Oklahoma Budget Plan to increase Taxes on Gas and Cigarettes


Lawmakers in Oklahoma seem to have arrived at a budget agreement a few days prior to an important deadline. Tough negotiations involved plugging an almost $900 million shortfall of the budget. Both Republicans and Democrats have debated over this budget deficit. This was not the first time a consensus hasn’t been reached. Senate leaders put a damper on an earlier budget deal conceived the second week of May.

Failed efforts

The earlier plan included increasing the cigarette tax, paring of incentives provided to the gas and oil industry, and restoration of tax credit on earned income. The plan would have widened tribal gambling. Dice games and roulette were to be included as well. The early days of May's third week saw resistance when it came to increasing the cigarette tax. It was shot down by the House of Representatives after a number of both Republican and Democrat representatives voiced opposition to this bill. However, a substantial agreement has been reached with GOP members. A budget agreement was announced on May 16 by Mary Fallin and Mike Schulz, the Governor and Senate President Pro Term respectively.

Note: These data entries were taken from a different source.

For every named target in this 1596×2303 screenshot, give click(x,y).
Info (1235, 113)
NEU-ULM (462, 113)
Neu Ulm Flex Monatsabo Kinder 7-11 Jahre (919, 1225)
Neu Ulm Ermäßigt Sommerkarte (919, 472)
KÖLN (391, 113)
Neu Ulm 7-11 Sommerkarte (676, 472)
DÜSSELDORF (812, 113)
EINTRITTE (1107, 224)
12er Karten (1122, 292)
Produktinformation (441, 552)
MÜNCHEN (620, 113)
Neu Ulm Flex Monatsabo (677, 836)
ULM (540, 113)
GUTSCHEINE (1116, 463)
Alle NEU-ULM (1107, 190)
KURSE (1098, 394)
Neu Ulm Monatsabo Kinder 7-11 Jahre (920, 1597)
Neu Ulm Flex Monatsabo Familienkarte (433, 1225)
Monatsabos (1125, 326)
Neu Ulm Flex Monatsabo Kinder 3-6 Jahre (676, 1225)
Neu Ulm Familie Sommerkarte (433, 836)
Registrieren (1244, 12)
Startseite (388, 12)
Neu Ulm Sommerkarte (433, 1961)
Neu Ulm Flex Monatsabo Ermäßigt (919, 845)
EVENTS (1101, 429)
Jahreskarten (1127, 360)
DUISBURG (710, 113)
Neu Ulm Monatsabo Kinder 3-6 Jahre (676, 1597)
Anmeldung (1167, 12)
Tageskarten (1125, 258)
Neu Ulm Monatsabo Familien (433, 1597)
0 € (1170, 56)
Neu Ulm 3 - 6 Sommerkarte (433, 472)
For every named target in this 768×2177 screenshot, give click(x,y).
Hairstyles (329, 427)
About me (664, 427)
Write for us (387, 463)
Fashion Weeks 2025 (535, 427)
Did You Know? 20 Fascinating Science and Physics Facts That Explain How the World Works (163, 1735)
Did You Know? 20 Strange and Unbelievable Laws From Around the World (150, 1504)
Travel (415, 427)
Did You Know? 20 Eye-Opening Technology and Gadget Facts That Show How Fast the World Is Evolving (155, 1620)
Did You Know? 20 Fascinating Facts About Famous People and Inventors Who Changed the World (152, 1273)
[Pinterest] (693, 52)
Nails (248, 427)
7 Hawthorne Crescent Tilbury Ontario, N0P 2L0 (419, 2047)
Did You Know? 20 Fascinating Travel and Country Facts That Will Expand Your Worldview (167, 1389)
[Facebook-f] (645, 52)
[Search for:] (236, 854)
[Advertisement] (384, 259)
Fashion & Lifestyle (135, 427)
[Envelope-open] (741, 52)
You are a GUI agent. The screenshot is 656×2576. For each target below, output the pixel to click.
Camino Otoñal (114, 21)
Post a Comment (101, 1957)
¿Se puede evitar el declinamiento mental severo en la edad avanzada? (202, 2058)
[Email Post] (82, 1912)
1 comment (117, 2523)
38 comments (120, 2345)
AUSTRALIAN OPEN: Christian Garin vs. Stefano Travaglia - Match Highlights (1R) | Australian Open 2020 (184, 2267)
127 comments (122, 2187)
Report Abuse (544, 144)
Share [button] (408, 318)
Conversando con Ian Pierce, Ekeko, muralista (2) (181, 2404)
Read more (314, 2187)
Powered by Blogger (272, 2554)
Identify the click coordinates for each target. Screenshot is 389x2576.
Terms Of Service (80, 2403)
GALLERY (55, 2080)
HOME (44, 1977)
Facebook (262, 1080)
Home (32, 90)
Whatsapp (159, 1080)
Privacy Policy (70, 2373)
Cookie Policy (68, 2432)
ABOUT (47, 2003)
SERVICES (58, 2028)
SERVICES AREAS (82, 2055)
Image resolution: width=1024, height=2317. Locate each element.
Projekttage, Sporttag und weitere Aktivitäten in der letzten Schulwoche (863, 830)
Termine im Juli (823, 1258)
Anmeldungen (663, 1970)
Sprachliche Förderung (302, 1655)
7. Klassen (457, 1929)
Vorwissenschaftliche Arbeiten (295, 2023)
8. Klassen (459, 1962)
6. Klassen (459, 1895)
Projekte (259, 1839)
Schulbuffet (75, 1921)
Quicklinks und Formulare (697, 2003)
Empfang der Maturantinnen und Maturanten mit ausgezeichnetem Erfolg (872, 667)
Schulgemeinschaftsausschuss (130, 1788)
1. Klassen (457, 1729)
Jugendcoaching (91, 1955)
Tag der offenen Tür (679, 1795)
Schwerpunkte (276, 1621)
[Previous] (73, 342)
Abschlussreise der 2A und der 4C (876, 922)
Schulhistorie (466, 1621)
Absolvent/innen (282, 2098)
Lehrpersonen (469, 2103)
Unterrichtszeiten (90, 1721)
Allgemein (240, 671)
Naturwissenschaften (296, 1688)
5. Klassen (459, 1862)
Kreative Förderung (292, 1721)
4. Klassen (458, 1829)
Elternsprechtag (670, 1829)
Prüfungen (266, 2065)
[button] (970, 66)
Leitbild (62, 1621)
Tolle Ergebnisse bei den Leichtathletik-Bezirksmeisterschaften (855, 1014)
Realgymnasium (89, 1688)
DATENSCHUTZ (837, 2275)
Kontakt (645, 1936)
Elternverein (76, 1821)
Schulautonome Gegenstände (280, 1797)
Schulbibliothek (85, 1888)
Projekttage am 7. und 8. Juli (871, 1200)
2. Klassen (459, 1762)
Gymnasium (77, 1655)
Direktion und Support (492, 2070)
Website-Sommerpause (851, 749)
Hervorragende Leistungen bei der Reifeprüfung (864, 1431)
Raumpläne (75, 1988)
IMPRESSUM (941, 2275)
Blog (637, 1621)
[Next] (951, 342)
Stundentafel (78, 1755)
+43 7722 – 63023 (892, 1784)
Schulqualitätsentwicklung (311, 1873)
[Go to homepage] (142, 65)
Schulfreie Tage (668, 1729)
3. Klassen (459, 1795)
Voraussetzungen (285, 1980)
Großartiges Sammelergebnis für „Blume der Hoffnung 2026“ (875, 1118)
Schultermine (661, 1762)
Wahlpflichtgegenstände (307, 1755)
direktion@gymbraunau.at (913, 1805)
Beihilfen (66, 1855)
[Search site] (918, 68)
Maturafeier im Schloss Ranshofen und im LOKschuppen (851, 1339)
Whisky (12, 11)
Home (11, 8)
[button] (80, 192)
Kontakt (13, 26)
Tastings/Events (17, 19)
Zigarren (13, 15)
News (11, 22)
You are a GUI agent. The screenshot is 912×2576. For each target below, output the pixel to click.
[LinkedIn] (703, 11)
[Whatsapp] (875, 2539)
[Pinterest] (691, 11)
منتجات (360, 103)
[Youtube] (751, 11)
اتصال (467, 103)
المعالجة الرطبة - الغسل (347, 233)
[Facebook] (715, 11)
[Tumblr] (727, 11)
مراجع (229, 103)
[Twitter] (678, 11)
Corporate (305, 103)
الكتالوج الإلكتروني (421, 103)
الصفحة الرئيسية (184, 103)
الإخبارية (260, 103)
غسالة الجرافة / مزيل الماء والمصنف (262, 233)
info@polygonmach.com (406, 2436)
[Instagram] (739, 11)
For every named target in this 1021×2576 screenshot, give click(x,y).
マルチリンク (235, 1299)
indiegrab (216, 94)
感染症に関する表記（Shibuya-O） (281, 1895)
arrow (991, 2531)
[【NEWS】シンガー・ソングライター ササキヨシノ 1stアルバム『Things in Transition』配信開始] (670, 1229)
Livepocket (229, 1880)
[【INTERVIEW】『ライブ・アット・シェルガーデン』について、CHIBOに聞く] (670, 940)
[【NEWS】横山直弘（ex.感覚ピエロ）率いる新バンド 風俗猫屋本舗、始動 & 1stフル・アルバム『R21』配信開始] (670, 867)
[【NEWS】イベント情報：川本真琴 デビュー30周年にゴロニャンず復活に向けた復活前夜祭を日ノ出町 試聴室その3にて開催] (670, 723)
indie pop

Charles MacCall, the House Speaker, announced the budget agreement through a news conference. According to Fallin, Republican lawmakers have made a plan where recurring revenue will be generated. This revenue plan includes a hike of the cigarette tax, as well as the gasoline tax. This will permit new gas and oil wells to keep their rate of gross production tax at about two percent for a period of 18 months instead of 36 months. Fallin urged her fellow Representatives by saying it was time to get the budget done. If not complete, a special session would need to be held. According to McCall, the House Speaker, the revenues generated by the plan would fund core services, including a possible pay raise of $1,000 to teachers. The latter plan will cost $52.5 million.

Democrat support

Republican leaders highlighted the need for Democratic support so the measure could be passed with a ¾th vote. Schultz admitted that the GOP did not want to increase taxes, but conceded so that that economy of state could be improved. Fallin said no person would receive 100 percent of what was originally desired.